It's sad to say, but true: Even Warren Buffett fires people.
After Denis Abrams, CEO of Benjamin Moore -- a company owned by Buffett’s Berkshire Hathaway -- used company money to take his corporate staff on a getaway to Bermuda to celebrate the company’s first quarterly sales increase in years, Buffett fired Abrams, the New York Post reports. The island getaway allegedly included a dinner cruise aboard a yacht that some vacation attendees believed was owned by singer Jimmy Buffett.
If the party had been the reason for Abrams' ouster, he wouldn't have been the first CEO to be fired for an outlandish use of company money. Former Kmart CEO Charles Conway was fired from the retailer after he renegotiated his salary several times, at one point scoring a $5 million "retention loan," as the company was headed towards bankruptcy, ABC News reports. Then there's ex-Lotus CEO Dany Bahar. After he allegedly used company money to refurbish his homes, Bahar was told to take a hike, according to the Washington Post.

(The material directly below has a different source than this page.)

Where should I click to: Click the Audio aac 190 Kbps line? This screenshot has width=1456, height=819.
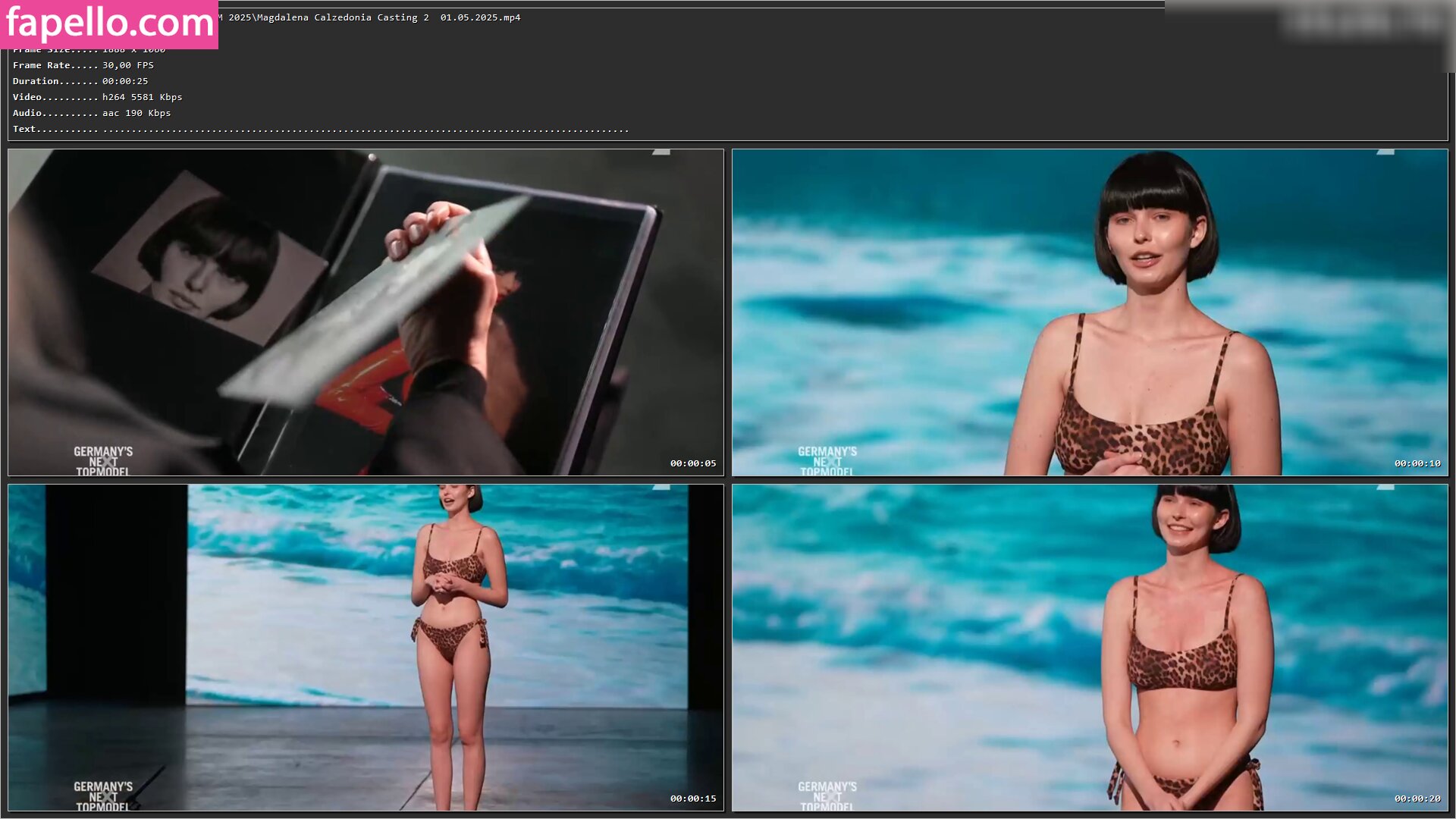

For some of Benjamin Moore's lower-level employees, the level of top-tier extravagance likely annoyed. That's because some in the company reportedly contended with layoffs and pay freezes as the company faced slow sales in recent years, according to the NYP.
Buffett himself is known both for living a hokey lifestyle well below his means, striking a notable contrast with Abrams' conspicuous behavior. Buffett has also come to champion causes like raising taxes on the rich. In August of last year, the Berkshire Hathaway CEO penned an op-ed in The New York Times arguing that the super-rich should pay taxes at a rate that’s the same or higher than that of middle class Americans.
Still, that doesn’t mean Buffett’s ordinary employees are immune from layoffs. Buffett fired 21,000 employees over the course of 2009, many of them his poorest workers in places like El Salvador, Felix Salmon notes. The Oracle of Omaha reportedly often hires “bad cops” to fire his workers, protecting him from any blowback.
UPDATE: Buffett refuted reports that he fired Abrams because of the party, instead saying the decision was "based on a differing view about distribution channels and brand strategy," according to CNBC. Buffett wrote in a letter he sent to Abrams:
The recent story coupling a top management convocation on a boat with the decision to make a management change at Benjamin Moore is completely false.
Here are some of Buffett's biggest moments in the spotlight:
In 1964, Warren Buffett purchased shares of an American Express wracked by the "salad oil scandal." The purchases would go on to net him $3.7 Billion, according to 24/7 Wall St. The move would later be compared to his more recent investments in Goldman Sachs and Bank of America.
In 2008, Buffett flew in the face of a full-blown financial crisis and bought $5 billion worth of Goldman Sachs shares, netting an eventual $1.6 billion in dividends, according to CNBC.
Despite the recession officially declared over, Buffett told CNBC in September 2010 that the economy was "still in a recession. And -- and we're not gonna be out of it for awhile, but we will get out of it."
During the U.S. debt ceiling debate over the summer, Buffett told CNBC that the the Republican-controlled Congress was "trying to use the incentive now that we're going to blow your brains out, America, in terms of your debt worthiness over time."
After Standard & Poor's downgraded U.S. credit, Buffett told Bloomberg TV that the country deserved a "quadruple A" rating, not a downgrade -- a remark later referenced by President Obama.
In a New York Times op-ed Buffett criticized the low tax rates of U.S. billionaires. "[W]hile the poor and middle class fight for us in Afghanistan, and while most Americans struggle to make ends meet, we mega-rich continue to get our extraordinary tax breaks," Buffett wrote.
On August 25th 2011, Buffett announced that he would purchase $5 billion worth of shares in beleaguered Bank of America. According to CNBC, he reportedly "dreamt this idea up...while he was in the bathtub."